Task objective -
Reproduce every one of the following records verbatim, line for line and in the original order.

Input data -
· · ·

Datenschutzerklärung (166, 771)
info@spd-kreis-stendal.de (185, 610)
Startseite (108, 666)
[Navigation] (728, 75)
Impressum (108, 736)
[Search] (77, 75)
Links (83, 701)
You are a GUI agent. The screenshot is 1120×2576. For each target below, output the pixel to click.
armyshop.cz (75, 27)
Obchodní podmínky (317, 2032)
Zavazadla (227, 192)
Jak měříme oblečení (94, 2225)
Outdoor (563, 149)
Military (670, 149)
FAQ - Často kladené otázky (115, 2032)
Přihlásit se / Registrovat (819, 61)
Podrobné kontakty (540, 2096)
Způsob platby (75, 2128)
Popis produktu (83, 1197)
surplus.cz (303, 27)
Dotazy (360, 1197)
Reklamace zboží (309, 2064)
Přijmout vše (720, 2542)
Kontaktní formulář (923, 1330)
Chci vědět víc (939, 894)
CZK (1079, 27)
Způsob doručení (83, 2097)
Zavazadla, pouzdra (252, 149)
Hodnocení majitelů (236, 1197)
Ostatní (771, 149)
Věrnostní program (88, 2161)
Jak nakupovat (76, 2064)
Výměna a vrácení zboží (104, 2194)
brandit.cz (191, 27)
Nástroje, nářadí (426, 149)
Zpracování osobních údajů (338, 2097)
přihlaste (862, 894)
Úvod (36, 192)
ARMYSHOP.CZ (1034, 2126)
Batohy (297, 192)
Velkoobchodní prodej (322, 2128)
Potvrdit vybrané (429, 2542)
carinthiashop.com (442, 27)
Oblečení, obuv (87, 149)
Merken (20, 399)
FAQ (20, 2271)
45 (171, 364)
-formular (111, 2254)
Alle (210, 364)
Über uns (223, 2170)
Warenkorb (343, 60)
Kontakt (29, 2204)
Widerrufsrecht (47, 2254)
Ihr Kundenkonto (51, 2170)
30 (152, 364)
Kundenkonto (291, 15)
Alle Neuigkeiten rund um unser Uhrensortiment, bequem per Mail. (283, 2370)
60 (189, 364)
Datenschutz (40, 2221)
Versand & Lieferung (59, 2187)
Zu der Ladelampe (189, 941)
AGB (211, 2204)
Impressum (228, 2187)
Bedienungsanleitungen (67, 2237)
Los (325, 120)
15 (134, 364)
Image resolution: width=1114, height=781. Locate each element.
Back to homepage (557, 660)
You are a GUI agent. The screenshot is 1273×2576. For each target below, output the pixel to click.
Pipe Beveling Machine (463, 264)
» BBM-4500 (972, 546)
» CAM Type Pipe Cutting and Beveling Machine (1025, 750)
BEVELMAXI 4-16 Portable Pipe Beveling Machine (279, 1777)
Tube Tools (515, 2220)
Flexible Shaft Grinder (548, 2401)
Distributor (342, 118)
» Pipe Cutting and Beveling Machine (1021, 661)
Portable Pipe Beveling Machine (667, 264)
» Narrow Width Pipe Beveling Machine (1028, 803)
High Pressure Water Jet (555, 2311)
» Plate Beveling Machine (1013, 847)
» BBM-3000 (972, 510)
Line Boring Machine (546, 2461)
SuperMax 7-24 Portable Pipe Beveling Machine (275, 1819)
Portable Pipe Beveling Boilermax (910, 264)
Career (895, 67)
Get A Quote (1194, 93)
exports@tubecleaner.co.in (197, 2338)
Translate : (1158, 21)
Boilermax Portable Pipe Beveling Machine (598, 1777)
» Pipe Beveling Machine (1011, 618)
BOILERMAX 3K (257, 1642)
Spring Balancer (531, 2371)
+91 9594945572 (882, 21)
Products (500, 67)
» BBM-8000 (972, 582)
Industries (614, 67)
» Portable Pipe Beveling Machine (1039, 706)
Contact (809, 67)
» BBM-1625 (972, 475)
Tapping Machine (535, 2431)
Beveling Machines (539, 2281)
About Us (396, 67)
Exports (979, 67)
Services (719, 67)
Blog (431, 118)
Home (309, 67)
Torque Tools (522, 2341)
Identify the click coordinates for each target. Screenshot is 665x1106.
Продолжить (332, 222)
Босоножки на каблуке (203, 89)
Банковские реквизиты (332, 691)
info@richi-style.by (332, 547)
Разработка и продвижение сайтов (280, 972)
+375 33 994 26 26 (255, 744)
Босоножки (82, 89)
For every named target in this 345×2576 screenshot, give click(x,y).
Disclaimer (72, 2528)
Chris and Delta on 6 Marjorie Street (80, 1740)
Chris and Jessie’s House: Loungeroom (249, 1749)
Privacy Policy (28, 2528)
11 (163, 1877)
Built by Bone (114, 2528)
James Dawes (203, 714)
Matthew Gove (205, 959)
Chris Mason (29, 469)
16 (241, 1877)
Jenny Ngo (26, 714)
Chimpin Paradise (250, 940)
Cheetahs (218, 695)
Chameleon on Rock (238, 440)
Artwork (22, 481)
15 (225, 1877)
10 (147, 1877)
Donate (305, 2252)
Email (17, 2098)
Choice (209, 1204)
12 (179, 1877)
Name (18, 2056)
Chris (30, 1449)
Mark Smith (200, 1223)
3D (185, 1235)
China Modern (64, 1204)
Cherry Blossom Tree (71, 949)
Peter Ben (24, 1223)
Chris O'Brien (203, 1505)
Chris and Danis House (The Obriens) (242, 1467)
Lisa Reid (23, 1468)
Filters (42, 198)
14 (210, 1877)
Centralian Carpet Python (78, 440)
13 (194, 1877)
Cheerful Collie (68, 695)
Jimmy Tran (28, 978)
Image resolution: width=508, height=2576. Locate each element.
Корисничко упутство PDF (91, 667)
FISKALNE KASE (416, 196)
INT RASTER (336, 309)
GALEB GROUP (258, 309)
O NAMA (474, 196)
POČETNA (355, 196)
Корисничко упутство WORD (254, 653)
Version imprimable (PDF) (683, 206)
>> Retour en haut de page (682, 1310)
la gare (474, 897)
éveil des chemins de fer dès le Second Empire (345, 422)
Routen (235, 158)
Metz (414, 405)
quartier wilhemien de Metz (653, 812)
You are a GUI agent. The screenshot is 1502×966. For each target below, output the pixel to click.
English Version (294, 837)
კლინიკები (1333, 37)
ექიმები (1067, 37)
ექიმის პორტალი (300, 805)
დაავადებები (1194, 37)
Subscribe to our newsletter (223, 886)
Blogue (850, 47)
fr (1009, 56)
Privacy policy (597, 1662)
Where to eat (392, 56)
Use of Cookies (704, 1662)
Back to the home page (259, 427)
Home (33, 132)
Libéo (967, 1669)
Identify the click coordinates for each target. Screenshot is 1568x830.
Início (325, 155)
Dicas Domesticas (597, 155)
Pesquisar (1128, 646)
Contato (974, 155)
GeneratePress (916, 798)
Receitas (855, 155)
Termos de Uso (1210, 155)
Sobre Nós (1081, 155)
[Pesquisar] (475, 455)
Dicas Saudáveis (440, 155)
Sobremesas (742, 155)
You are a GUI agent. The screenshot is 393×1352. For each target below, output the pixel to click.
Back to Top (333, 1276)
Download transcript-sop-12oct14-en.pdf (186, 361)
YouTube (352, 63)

· · ·

Response -
Datenschutzerklärung (166, 771)
info@spd-kreis-stendal.de (185, 610)
Startseite (108, 666)
[Navigation] (728, 75)
Impressum (108, 736)
[Search] (77, 75)
Links (83, 701)
You are a GUI agent. The screenshot is 1120×2576. For each target below, output the pixel to click.
armyshop.cz (75, 27)
Obchodní podmínky (317, 2032)
Zavazadla (227, 192)
Jak měříme oblečení (94, 2225)
Outdoor (563, 149)
Military (670, 149)
FAQ - Často kladené otázky (115, 2032)
Přihlásit se / Registrovat (819, 61)
Podrobné kontakty (540, 2096)
Způsob platby (75, 2128)
Popis produktu (83, 1197)
surplus.cz (303, 27)
Dotazy (360, 1197)
Reklamace zboží (309, 2064)
Přijmout vše (720, 2542)
Kontaktní formulář (923, 1330)
Chci vědět víc (939, 894)
CZK (1079, 27)
Způsob doručení (83, 2097)
Zavazadla, pouzdra (252, 149)
Hodnocení majitelů (236, 1197)
Ostatní (771, 149)
Věrnostní program (88, 2161)
Jak nakupovat (76, 2064)
Výměna a vrácení zboží (104, 2194)
brandit.cz (191, 27)
Nástroje, nářadí (426, 149)
Zpracování osobních údajů (338, 2097)
přihlaste (862, 894)
Úvod (36, 192)
ARMYSHOP.CZ (1034, 2126)
Batohy (297, 192)
Velkoobchodní prodej (322, 2128)
Potvrdit vybrané (429, 2542)
carinthiashop.com (442, 27)
Oblečení, obuv (87, 149)
Merken (20, 399)
FAQ (20, 2271)
45 (171, 364)
-formular (111, 2254)
Alle (210, 364)
Über uns (223, 2170)
Warenkorb (343, 60)
Kontakt (29, 2204)
Widerrufsrecht (47, 2254)
Ihr Kundenkonto (51, 2170)
30 (152, 364)
Kundenkonto (291, 15)
Alle Neuigkeiten rund um unser Uhrensortiment, bequem per Mail. (283, 2370)
60 (189, 364)
Datenschutz (40, 2221)
Versand & Lieferung (59, 2187)
Zu der Ladelampe (189, 941)
AGB (211, 2204)
Impressum (228, 2187)
Bedienungsanleitungen (67, 2237)
Los (325, 120)
15 (134, 364)
Image resolution: width=1114, height=781. Locate each element.
Back to homepage (557, 660)
You are a GUI agent. The screenshot is 1273×2576. For each target below, output the pixel to click.
Pipe Beveling Machine (463, 264)
» BBM-4500 (972, 546)
» CAM Type Pipe Cutting and Beveling Machine (1025, 750)
BEVELMAXI 4-16 Portable Pipe Beveling Machine (279, 1777)
Tube Tools (515, 2220)
Flexible Shaft Grinder (548, 2401)
Distributor (342, 118)
» Pipe Cutting and Beveling Machine (1021, 661)
Portable Pipe Beveling Machine (667, 264)
» Narrow Width Pipe Beveling Machine (1028, 803)
High Pressure Water Jet (555, 2311)
» Plate Beveling Machine (1013, 847)
» BBM-3000 (972, 510)
Line Boring Machine (546, 2461)
SuperMax 7-24 Portable Pipe Beveling Machine (275, 1819)
Portable Pipe Beveling Boilermax (910, 264)
Career (895, 67)
Get A Quote (1194, 93)
exports@tubecleaner.co.in (197, 2338)
Translate : (1158, 21)
Boilermax Portable Pipe Beveling Machine (598, 1777)
» Pipe Beveling Machine (1011, 618)
BOILERMAX 3K (257, 1642)
Spring Balancer (531, 2371)
+91 9594945572 (882, 21)
Products (500, 67)
» BBM-8000 (972, 582)
Industries (614, 67)
» Portable Pipe Beveling Machine (1039, 706)
Contact (809, 67)
» BBM-1625 (972, 475)
Tapping Machine (535, 2431)
Beveling Machines (539, 2281)
About Us (396, 67)
Exports (979, 67)
Services (719, 67)
Blog (431, 118)
Home (309, 67)
Torque Tools (522, 2341)
Identify the click coordinates for each target. Screenshot is 665x1106.
Продолжить (332, 222)
Босоножки на каблуке (203, 89)
Банковские реквизиты (332, 691)
info@richi-style.by (332, 547)
Разработка и продвижение сайтов (280, 972)
+375 33 994 26 26 (255, 744)
Босоножки (82, 89)
For every named target in this 345×2576 screenshot, give click(x,y).
Disclaimer (72, 2528)
Chris and Delta on 6 Marjorie Street (80, 1740)
Chris and Jessie’s House: Loungeroom (249, 1749)
Privacy Policy (28, 2528)
11 (163, 1877)
Built by Bone (114, 2528)
James Dawes (203, 714)
Matthew Gove (205, 959)
Chris Mason (29, 469)
16 (241, 1877)
Jenny Ngo (26, 714)
Chimpin Paradise (250, 940)
Cheetahs (218, 695)
Chameleon on Rock (238, 440)
Artwork (22, 481)
15 (225, 1877)
10 (147, 1877)
Donate (305, 2252)
Email (17, 2098)
Choice (209, 1204)
12 (179, 1877)
Name (18, 2056)
Chris (30, 1449)
Mark Smith (200, 1223)
3D (185, 1235)
China Modern (64, 1204)
Cherry Blossom Tree (71, 949)
Peter Ben (24, 1223)
Chris O'Brien (203, 1505)
Chris and Danis House (The Obriens) (242, 1467)
Lisa Reid (23, 1468)
Filters (42, 198)
14 (210, 1877)
Centralian Carpet Python (78, 440)
13 (194, 1877)
Cheerful Collie (68, 695)
Jimmy Tran (28, 978)
Image resolution: width=508, height=2576. Locate each element.
Корисничко упутство PDF (91, 667)
FISKALNE KASE (416, 196)
INT RASTER (336, 309)
GALEB GROUP (258, 309)
O NAMA (474, 196)
POČETNA (355, 196)
Корисничко упутство WORD (254, 653)
Version imprimable (PDF) (683, 206)
>> Retour en haut de page (682, 1310)
la gare (474, 897)
éveil des chemins de fer dès le Second Empire (345, 422)
Routen (235, 158)
Metz (414, 405)
quartier wilhemien de Metz (653, 812)
You are a GUI agent. The screenshot is 1502×966. For each target below, output the pixel to click.
English Version (294, 837)
კლინიკები (1333, 37)
ექიმები (1067, 37)
ექიმის პორტალი (300, 805)
დაავადებები (1194, 37)
Subscribe to our newsletter (223, 886)
Blogue (850, 47)
fr (1009, 56)
Privacy policy (597, 1662)
Where to eat (392, 56)
Use of Cookies (704, 1662)
Back to the home page (259, 427)
Home (33, 132)
Libéo (967, 1669)
Identify the click coordinates for each target. Screenshot is 1568x830.
Início (325, 155)
Dicas Domesticas (597, 155)
Pesquisar (1128, 646)
Contato (974, 155)
GeneratePress (916, 798)
Receitas (855, 155)
Termos de Uso (1210, 155)
Sobre Nós (1081, 155)
[Pesquisar] (475, 455)
Dicas Saudáveis (440, 155)
Sobremesas (742, 155)
You are a GUI agent. The screenshot is 393×1352. For each target below, output the pixel to click.
Back to Top (333, 1276)
Download transcript-sop-12oct14-en.pdf (186, 361)
YouTube (352, 63)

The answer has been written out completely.